South Charleston to establish urban deer hunt
SOUTH CHARLESTON, W.Va. -- South Charleston City Council is moving toward establishing an urban deer hunt similar to the hunt Charleston has conducted for several years.
Under the proposal, hunting would only be allowed on property of five or more acres with the written permission of the property owner and on city-owned property that the mayor or his designee permits. Mayor Frank Mullens said he intends to have Police Chief Brad Rinehart issue the permits.
Hunting would only be allowed with a bow and arrow by individuals who obtain a city permit and state hunting license. The city could charge up to $25 for a permit.
No hunting would be allowed within 500 feet of school property or 150 feet of a dwelling or occupied building. All hunting would be conducted from an elevated portable tree stand that is at least 10 feet high. Hunting would be allowed during the time established by the mayor or his designee and in accordance with all applicable state hunting rules and regulations. The ordinance would require that all harvested deer be legally checked at an official game-checking station.
Mullens said, "It's not going to be people running through your backyards and neighborhoods shooting deer. That's not how it works."
City Attorney Michael Moore said permit holders "will have to sign a release and undergo a safety and informational meeting. This is somewhat of a mirror image of what Charleston has had in place for several years. We believe it is an effective way of controlling deer."
Mullens said the proposal is recommended by a city committee and the state Division of Natural Resources.
The proposal unanimously passed a first reading and will become city law if it passes a second reading at the next council meeting, which is scheduled to be on June 20.
In other action, council approved:
n A $130,500 bid by Cincinnati Floor Co. Inc. of Cincinnati, Ohio, for a portable sports floor system for the community center. Two other bids were received: Finchum Sports Floors of Sevierville, Tenn., bid $183,900 ($177,000 for the floor and $6,900 for storage carts for the floor system) and R.M. Huffman Co. of South Charleston bid $179,100, not including thresholds and base.
n A $54,203 contract with Custom Office to supply furniture for Little Creek Park conference rooms. The furniture is being purchased off a state-approved list of vendors.
n A right-of-way through Eagle Drive and through properties owned by Mackjo Inc. and others near the Budweiser warehouse off Corridor G to provide access to 2.6 acres owned by Lee and Martha Lewis. In February the South Charleston Planning Commission approved a request to subdivide the Lewis property, contingent upon the city council's approval of the right of way.
In addition, council:
n Appointed Joyce French of 311 Monroe St. to the South Charleston Public Library's Board of Directors and Chari Carico, a local Realtor, to the South Charleston Economic Development Authority's Board of Directors. Both were recommended by Mullens.

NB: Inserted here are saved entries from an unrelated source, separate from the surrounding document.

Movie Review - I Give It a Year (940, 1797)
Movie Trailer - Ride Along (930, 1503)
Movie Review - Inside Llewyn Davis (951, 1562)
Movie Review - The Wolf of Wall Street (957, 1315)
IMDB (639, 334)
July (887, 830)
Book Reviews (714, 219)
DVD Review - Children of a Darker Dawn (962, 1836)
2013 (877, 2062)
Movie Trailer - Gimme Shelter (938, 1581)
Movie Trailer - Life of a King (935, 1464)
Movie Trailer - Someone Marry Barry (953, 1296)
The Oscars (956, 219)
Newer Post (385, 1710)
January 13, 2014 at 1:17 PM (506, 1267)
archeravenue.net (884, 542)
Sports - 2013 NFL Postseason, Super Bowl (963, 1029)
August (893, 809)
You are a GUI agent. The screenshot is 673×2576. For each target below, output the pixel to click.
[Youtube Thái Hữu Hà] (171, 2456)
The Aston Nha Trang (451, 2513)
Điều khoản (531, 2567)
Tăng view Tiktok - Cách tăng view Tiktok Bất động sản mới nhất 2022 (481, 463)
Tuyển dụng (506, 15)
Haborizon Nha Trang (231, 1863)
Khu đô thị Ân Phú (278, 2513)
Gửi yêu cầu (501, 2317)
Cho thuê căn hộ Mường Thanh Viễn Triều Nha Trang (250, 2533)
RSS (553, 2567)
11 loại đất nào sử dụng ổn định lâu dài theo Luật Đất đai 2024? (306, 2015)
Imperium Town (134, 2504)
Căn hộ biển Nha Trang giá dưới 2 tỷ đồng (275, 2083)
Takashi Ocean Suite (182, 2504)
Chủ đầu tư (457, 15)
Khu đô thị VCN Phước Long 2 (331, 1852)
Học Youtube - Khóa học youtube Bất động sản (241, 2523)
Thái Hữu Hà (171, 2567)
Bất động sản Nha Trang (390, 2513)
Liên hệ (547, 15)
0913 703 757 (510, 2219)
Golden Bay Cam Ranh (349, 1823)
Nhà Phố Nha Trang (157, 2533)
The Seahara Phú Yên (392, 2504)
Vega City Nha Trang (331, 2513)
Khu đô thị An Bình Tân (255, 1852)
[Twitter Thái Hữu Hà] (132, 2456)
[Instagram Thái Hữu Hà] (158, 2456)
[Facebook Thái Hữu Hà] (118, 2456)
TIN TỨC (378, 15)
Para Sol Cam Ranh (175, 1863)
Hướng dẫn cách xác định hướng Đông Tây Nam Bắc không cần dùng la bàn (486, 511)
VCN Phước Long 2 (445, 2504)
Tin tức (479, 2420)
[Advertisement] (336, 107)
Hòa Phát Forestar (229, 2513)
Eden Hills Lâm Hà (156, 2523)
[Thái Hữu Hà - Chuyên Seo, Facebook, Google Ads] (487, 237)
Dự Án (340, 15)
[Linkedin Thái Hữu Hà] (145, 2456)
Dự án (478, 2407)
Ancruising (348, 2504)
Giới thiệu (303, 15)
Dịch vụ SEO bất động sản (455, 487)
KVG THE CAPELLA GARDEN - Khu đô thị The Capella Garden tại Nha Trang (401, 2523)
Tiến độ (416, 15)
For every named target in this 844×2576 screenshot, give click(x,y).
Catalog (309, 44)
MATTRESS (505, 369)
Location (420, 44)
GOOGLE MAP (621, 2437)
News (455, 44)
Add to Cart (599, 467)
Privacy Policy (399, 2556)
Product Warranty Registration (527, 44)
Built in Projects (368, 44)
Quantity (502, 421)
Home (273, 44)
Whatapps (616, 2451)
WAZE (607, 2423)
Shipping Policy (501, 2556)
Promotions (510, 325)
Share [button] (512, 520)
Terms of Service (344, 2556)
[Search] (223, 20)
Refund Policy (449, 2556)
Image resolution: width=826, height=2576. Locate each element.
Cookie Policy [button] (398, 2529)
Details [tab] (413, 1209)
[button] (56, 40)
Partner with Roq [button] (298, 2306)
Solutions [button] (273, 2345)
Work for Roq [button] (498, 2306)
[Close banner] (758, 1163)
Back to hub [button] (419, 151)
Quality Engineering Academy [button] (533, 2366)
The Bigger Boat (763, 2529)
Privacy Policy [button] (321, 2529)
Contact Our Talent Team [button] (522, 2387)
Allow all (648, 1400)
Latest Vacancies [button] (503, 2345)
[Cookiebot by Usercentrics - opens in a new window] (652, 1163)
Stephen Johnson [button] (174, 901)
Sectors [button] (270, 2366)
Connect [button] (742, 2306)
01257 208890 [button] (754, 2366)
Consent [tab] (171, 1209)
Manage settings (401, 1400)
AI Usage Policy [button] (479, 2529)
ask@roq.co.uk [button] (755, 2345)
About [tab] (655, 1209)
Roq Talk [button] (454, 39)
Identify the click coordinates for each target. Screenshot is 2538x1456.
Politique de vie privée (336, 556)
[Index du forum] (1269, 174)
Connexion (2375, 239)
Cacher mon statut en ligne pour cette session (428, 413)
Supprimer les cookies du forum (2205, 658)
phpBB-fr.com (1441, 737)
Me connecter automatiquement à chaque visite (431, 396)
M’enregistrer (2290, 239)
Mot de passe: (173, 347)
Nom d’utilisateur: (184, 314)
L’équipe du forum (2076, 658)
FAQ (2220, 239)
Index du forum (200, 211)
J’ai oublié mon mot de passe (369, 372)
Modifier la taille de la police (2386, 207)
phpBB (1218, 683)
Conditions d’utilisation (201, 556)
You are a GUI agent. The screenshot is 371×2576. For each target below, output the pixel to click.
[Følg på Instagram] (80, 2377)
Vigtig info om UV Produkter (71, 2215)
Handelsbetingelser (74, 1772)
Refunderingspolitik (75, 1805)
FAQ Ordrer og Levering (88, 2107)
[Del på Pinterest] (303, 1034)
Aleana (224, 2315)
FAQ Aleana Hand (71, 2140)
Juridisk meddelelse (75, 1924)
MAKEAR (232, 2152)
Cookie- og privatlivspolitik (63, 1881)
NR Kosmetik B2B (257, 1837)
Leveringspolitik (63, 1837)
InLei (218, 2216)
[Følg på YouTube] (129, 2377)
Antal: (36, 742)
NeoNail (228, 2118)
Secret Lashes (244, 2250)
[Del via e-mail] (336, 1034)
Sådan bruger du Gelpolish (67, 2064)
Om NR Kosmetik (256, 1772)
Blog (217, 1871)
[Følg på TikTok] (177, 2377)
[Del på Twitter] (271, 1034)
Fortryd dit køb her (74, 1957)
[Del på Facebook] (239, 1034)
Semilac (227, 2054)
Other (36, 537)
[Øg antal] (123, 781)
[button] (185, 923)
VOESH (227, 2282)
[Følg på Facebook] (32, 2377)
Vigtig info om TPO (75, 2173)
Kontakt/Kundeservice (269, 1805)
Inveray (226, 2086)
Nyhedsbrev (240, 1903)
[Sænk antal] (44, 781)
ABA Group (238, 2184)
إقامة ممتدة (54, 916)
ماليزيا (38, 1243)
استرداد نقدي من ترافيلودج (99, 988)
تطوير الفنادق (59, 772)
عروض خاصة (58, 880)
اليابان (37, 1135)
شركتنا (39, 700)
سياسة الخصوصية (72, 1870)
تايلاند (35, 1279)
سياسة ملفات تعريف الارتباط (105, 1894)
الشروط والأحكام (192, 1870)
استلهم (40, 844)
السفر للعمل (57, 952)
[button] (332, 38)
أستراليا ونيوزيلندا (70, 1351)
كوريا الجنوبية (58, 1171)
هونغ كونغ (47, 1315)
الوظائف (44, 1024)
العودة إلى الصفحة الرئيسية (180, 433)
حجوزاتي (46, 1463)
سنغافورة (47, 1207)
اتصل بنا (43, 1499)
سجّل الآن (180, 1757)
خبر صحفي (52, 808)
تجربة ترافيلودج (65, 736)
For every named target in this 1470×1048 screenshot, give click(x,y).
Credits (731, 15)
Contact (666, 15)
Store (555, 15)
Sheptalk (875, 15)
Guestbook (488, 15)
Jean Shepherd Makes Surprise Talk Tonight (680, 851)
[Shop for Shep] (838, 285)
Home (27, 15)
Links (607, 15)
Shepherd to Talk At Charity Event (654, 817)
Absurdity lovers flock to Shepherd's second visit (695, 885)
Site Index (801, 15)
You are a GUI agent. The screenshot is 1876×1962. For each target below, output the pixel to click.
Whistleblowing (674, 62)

n Approved a total of $1.8 million in budget revisions, including a $1.3 million increase in business and occupation tax income and a $1 million increase in the budget for the golf course.
n Released May 16 Finance Committee meeting minutes, which revealed that an unnamed vendor who had operated unlicensed and who had paid no city business and occupation tax since 2005 has paid $194,968 in back taxes and penalties.
n Welcomed Arnett Hoston, the city's new recreation director. Mullens said, "He has been with us long time. He has worked at the community center and at the sanitary board." Hoston is a graduate of West Virginia State University.
Also at the meeting, Chief Rinehart said the city gave out 115 applications to individuals wishing to take the police officer civil service exam last Saturday. "Eighty-seven people showed up for the physical exam in the morning and 60 returned in the afternoon to take the written exam," he said. The city plans to hire two officers.
Bob Anderson, executive director of the city's Convention & Visitors Bureau, honored:
n Dakham and Khornkeo Sayavong for painting four buildings the family owns on Seventh Avenue.
n MinMing Wang for painting the front of the Asian Market on Seventh Avenue.
n Terry Bollinger of Good Shepherd Funeral Home, Chief Rinehart, Public Works Director Gerald Burgy and Sanitary Board Manager Steve DeBarr for their help in making the May 18 Armed Forces Day Parade a success.
Anderson said it was the longest, largest parade in the city's history.
Mullens said, "We took security very seriously for that parade. The Sheriff's Department, the Public Works Department were involved. We wanted to make sure it was a safe environment and it was."